START Passage

30-second summary
Rabbit announced the R1 at CES January 2024 — a Teenage Engineering-designed $199 orange handheld that would run a "Large Action Model" capable of learning and executing arbitrary app workflows. Pre-orders hit 100K+ units within weeks. Reviews at launch (April 2024) found the device was a low-powered Android tablet wrapper running Playwright-style browser automations against four pre-integrated services (Uber, DoorDash, Spotify, MidJourney); the LAM claim was not substantiated by independent investigation. A series of security disclosures (hardcoded API keys, exposed customer data) in mid-2024 and the Rabbithole backend failures in late 2024 left the device effectively unusable. The company has not formally shut down as of April 2026 but the product is broadly treated as dead.
The Pitch
"A Large Action Model for everything you do." The CES 2024 keynote promised an AI that would observe your screen interactions, learn the pattern, and then execute it autonomously — a genuinely novel capability for which no benchmark or architecture details were ever published. The industrial design (Teenage Engineering, orange plastic, physical scroll wheel, camera) was the primary narrative driver. Price was $199 with no subscription required initially; a "Rabbithole" cloud service was added mid-2024 to recover recurring revenue. By late 2024 Jesse Lyu's public posts shifted from "LAM is working" to "LAM is hard," without explaining the architectural gap the original pitch had glossed.
Five Causes of Death
Market
The consumer market for a $199 AI companion handheld is narrow — it sits between the Ray-Ban multimodal glasses form factor (more useful because head-mounted) and the smartphone (more capable because you already own it). Rabbit's CES-era 100K pre-order volume demonstrated a real novelty-driven buy impulse but not a durable habit. Once the gap between the promised LAM and the shipped Android-wrapper was visible in every review, the category-creating pitch collapsed into "a worse smartphone with extra steps." The market for expensive AI-novelty hardware shrank dramatically in 2024-2025 as on-device LLMs on existing phones caught up.

END Passage
START Data supplied

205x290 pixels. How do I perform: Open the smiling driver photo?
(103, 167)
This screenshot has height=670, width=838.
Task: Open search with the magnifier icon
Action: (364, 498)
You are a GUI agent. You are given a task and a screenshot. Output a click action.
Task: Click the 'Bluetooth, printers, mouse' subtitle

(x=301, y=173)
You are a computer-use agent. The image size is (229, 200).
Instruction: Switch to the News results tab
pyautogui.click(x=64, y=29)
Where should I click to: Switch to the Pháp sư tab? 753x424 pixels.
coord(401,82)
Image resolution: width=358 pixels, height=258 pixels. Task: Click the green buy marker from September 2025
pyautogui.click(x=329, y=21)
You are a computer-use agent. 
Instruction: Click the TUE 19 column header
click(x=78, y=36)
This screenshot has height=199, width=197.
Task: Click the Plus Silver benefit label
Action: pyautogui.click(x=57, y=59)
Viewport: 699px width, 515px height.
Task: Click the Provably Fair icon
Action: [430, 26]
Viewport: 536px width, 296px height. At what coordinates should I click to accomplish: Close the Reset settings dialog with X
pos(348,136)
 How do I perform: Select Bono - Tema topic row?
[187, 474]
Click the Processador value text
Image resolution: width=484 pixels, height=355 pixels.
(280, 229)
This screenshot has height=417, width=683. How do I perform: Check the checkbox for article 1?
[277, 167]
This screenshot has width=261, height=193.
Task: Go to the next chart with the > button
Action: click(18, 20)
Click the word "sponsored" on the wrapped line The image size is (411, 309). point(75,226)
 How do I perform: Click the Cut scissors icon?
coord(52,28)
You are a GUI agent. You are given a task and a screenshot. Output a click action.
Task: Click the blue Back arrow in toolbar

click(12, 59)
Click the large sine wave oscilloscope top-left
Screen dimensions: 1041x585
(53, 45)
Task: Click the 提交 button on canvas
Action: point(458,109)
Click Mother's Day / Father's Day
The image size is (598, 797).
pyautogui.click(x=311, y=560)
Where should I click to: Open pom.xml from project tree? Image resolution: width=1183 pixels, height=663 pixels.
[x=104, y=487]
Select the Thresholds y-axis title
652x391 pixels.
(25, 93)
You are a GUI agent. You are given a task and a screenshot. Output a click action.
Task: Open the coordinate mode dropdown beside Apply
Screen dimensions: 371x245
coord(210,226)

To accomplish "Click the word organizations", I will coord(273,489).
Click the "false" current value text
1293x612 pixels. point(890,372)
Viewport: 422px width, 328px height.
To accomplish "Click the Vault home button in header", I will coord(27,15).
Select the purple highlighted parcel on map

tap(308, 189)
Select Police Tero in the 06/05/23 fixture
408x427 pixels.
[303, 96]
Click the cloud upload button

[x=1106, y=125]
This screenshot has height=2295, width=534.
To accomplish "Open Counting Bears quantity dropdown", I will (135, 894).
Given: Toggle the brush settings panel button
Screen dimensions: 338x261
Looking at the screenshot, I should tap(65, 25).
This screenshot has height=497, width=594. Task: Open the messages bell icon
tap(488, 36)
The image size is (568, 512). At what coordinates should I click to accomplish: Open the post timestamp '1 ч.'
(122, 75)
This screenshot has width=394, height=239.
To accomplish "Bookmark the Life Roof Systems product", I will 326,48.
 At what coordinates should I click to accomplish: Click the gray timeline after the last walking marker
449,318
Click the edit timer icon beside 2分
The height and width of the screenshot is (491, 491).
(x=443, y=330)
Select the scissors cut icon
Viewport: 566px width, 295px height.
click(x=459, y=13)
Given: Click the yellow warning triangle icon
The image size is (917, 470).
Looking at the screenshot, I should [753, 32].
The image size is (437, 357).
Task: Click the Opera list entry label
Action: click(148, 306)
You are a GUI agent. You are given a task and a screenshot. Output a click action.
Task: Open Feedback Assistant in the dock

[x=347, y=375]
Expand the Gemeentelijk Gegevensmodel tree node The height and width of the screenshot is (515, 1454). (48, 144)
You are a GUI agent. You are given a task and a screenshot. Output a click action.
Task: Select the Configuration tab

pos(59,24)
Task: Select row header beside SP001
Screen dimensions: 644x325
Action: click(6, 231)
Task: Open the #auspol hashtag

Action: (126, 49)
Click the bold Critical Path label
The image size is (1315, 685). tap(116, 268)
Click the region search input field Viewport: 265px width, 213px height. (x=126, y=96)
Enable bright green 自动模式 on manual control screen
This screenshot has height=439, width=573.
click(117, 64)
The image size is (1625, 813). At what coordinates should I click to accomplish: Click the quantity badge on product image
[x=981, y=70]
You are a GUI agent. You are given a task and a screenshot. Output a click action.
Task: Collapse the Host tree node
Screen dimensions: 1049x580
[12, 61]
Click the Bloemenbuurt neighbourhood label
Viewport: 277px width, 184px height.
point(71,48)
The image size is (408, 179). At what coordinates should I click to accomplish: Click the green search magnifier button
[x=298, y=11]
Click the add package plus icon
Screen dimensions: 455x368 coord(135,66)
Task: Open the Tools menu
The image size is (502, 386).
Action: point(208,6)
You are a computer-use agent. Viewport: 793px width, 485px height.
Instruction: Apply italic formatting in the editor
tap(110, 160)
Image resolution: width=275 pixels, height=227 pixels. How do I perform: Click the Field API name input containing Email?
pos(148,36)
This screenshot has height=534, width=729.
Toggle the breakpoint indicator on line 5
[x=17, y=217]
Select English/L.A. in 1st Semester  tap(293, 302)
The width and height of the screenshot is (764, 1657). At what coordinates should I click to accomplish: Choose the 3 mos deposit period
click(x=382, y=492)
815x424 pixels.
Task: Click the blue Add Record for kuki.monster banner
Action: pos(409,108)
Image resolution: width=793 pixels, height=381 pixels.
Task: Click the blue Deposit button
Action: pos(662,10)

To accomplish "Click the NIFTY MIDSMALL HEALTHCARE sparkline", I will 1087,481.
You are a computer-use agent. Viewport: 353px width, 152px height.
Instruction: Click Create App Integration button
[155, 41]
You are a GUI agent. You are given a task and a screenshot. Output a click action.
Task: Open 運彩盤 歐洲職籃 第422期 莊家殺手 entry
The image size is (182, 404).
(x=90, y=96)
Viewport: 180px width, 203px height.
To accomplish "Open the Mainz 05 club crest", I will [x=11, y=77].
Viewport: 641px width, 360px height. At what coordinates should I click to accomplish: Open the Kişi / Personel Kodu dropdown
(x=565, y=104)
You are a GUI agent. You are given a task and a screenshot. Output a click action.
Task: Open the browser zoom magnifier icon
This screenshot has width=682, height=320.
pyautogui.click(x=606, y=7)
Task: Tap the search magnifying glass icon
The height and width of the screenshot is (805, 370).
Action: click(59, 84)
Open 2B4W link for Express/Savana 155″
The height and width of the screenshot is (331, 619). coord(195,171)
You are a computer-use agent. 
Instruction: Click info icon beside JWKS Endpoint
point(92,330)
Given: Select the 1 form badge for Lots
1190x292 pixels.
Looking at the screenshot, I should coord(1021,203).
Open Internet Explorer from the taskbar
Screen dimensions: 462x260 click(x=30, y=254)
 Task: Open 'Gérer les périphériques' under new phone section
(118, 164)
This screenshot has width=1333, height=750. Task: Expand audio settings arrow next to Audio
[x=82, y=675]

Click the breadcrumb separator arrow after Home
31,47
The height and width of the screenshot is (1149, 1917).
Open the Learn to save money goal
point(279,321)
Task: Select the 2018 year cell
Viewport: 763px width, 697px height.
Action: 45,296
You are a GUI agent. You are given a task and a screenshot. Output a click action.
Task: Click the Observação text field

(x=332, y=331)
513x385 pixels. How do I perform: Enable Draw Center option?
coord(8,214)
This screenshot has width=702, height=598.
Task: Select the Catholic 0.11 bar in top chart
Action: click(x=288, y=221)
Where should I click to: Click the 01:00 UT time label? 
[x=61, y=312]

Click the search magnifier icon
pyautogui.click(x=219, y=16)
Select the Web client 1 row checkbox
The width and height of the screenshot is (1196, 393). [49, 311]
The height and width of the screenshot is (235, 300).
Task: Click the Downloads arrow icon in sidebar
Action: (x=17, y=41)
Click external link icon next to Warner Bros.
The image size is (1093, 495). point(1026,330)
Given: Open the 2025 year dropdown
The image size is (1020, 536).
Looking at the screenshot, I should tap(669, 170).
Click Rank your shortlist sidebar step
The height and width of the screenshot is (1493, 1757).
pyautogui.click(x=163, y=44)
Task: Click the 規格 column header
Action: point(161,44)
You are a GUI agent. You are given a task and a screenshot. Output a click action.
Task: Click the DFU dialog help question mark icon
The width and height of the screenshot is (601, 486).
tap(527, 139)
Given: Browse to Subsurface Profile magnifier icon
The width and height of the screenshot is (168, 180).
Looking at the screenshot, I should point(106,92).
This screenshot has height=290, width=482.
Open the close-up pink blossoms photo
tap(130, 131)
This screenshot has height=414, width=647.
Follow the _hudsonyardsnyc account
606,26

END Data supplied

- [Tasks to carry out]
a – Decide whether each statement agrees with the Rabbit R1 passage, answering yes or no and quoting the deciding words: (i) The R1 launched at a price of $199. (ii) Rabbit had formally shut down by April 2026. (iii) Pre-orders for the R1 passed 100K units within weeks.
b – According to the Rabbit R1 passage, which four services did reviewers at launch find pre-integrated into the device?
c – Pick up the Rabbit R1 passage at the point where it ends and continue it.

- [Set of answers]
a –
(i) Yes: "Price was $199 with no subscription required initially"
(ii) No: "The company has not formally shut down as of April 2026"
(iii) Yes: "Pre-orders hit 100K+ units within weeks."

b – Uber, DoorDash, Spotify and MidJourney.

c –
Product
The R1 device at launch could not reliably execute the four app integrations it shipped with. Independent security researchers at Rabbitude published evidence in June 2024 that core prompts, API keys, and some customer data were accessible from the unlocked Android root — indicating the "AI OS" was a thin abstraction over commodity Android and that Rabbit's back-end was running off hardcoded credentials. The physical hardware (Mediatek chipset, 4GB RAM, battery under four hours) was underspec'd for any LLM-local inference, forcing all intelligence into the Rabbithole cloud, which became the single point of failure.
Team
Jesse Lyu is a serial founder (Raven H assistant) with a strong consumer-product aesthetic but limited AI-systems-engineering pedigree. The team publicly visible at launch was small (<50 people) relative to the ambition of shipping a novel AI architecture. The absence of AI-research hires who would speak publicly about the LAM under their own names was the tell — a product with a novel model typically has identifiable researchers behind it. The company's engineering culture, from external observation, optimized for industrial-design press cycles more than for the research required to validate the pitch.